[Entries taken from a collection]
--- START ---

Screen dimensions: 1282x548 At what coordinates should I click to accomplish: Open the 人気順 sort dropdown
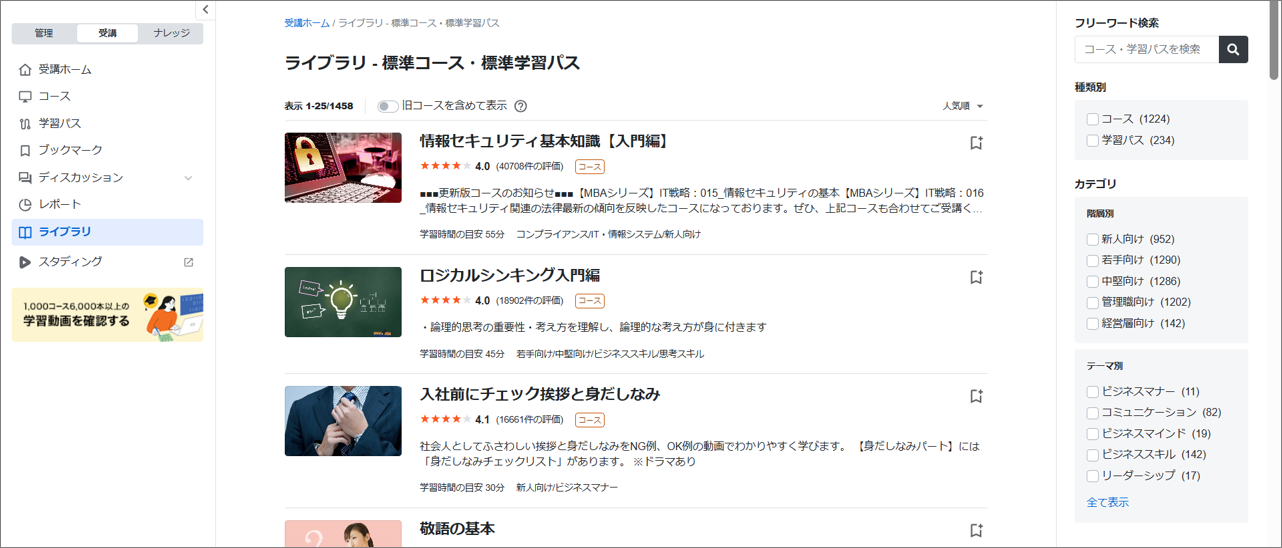pos(962,106)
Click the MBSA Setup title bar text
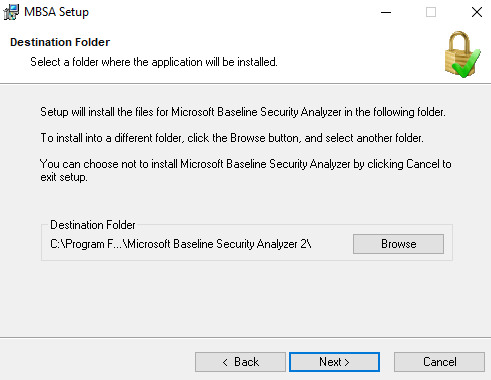The height and width of the screenshot is (380, 491). [56, 12]
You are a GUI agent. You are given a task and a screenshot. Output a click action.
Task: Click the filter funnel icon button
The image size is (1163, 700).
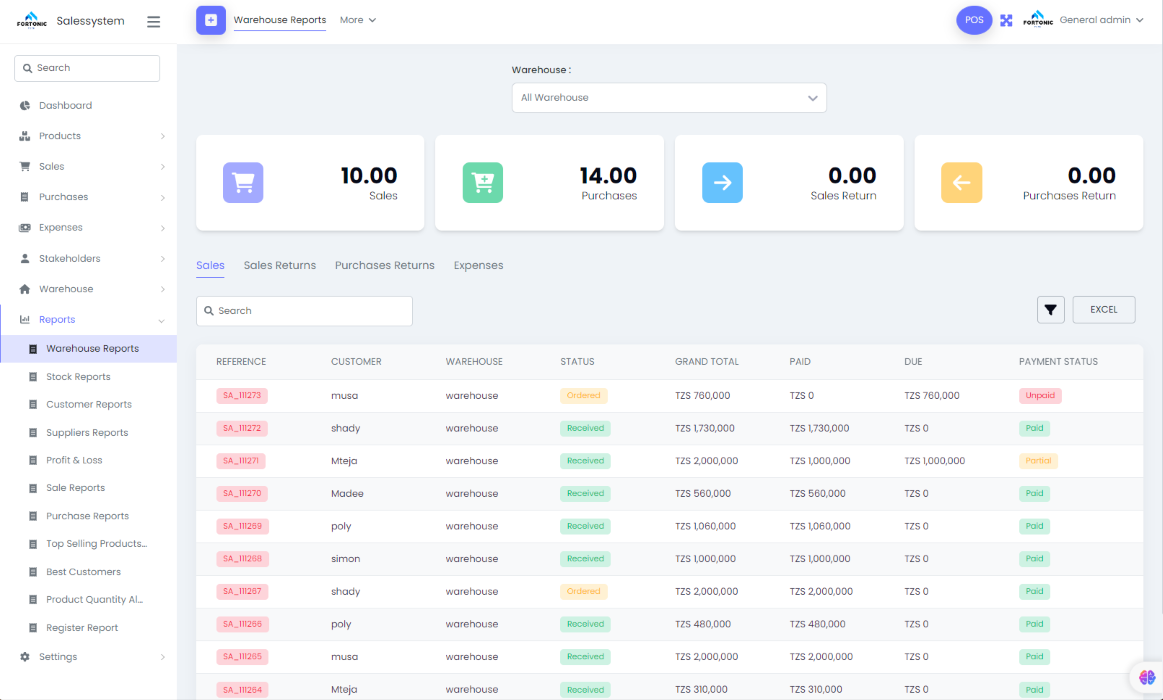1050,310
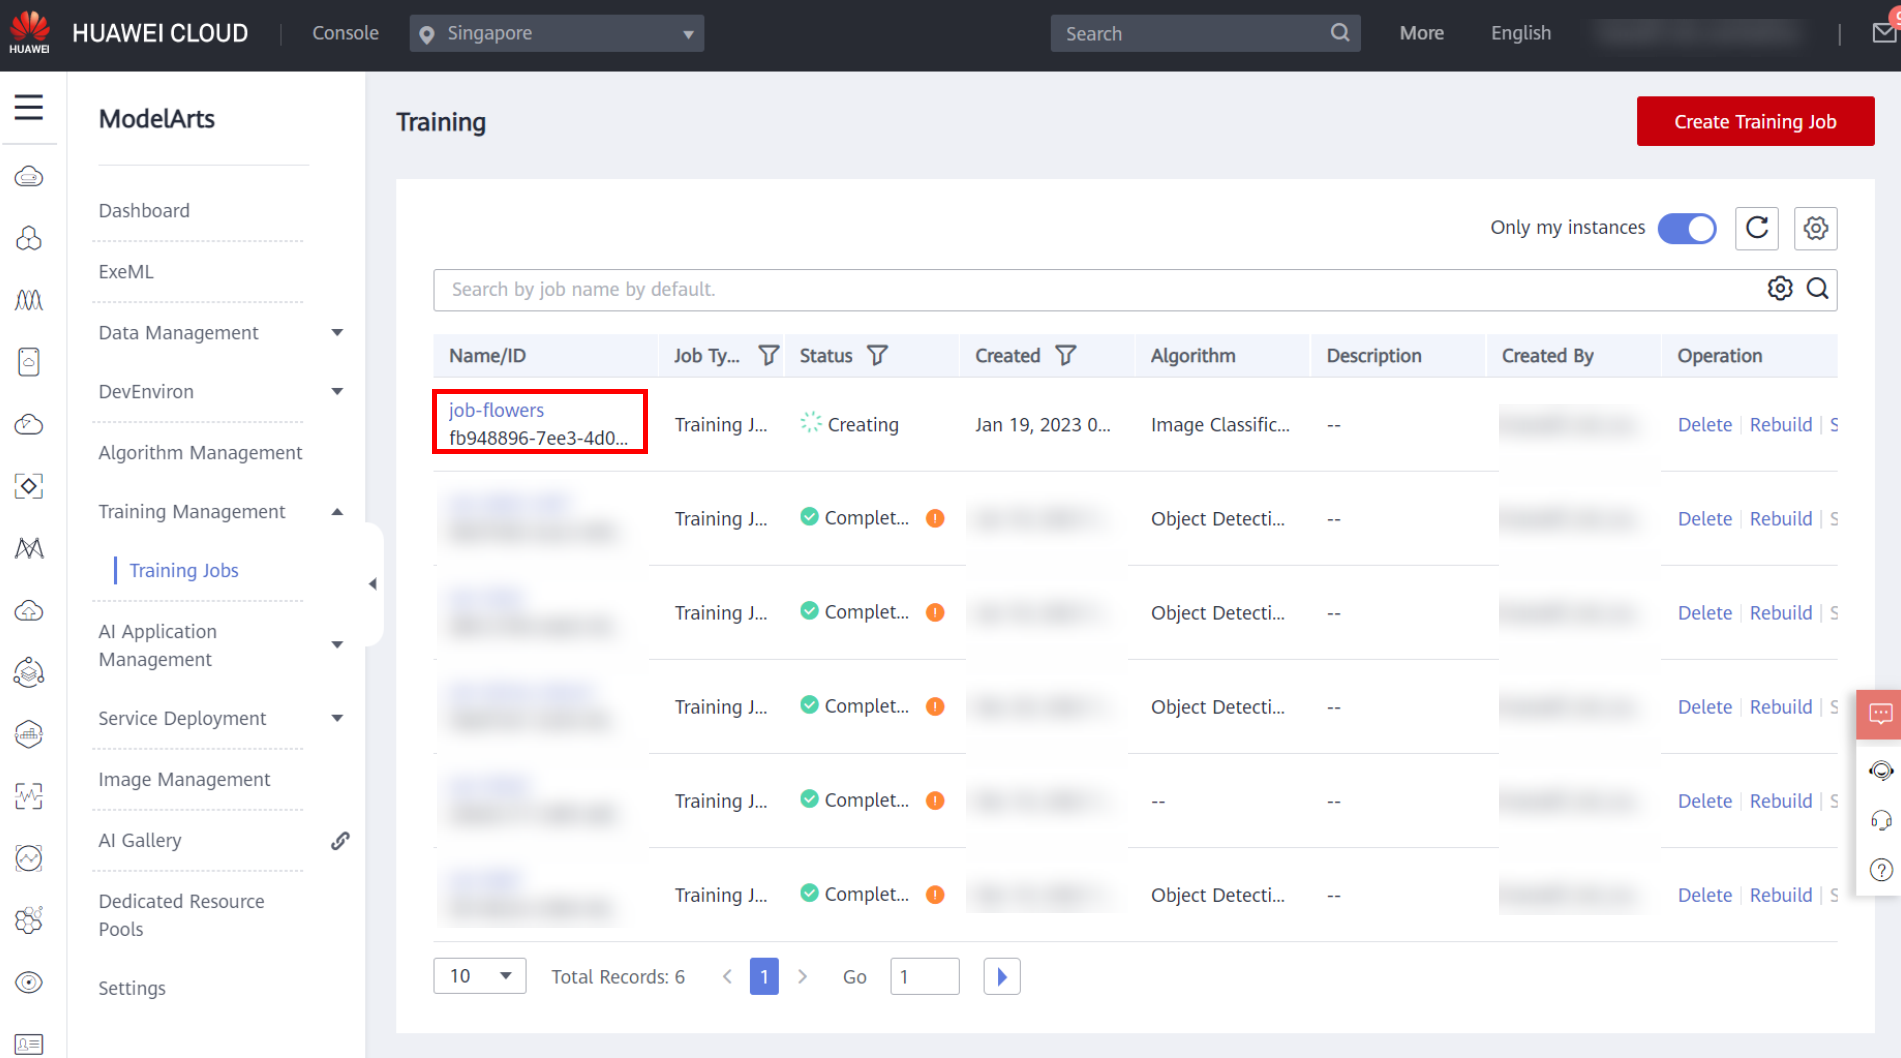
Task: Click the Status column filter icon
Action: pos(877,356)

--- END ---

▶ TASK INSTRUCTIONS
Could the lines above be copied out exactly, with no image carried over?

▶ TASK RESULT
Screen dimensions: 1282x548 At what coordinates should I click to accomplish: Open the 人気順 sort dropdown
pos(962,106)
Click the MBSA Setup title bar text
The height and width of the screenshot is (380, 491). [56, 12]
You are a GUI agent. You are given a task and a screenshot. Output a click action.
Task: Click the filter funnel icon button
The image size is (1163, 700).
1050,310
Task: Click the Status column filter icon
Action: pos(877,356)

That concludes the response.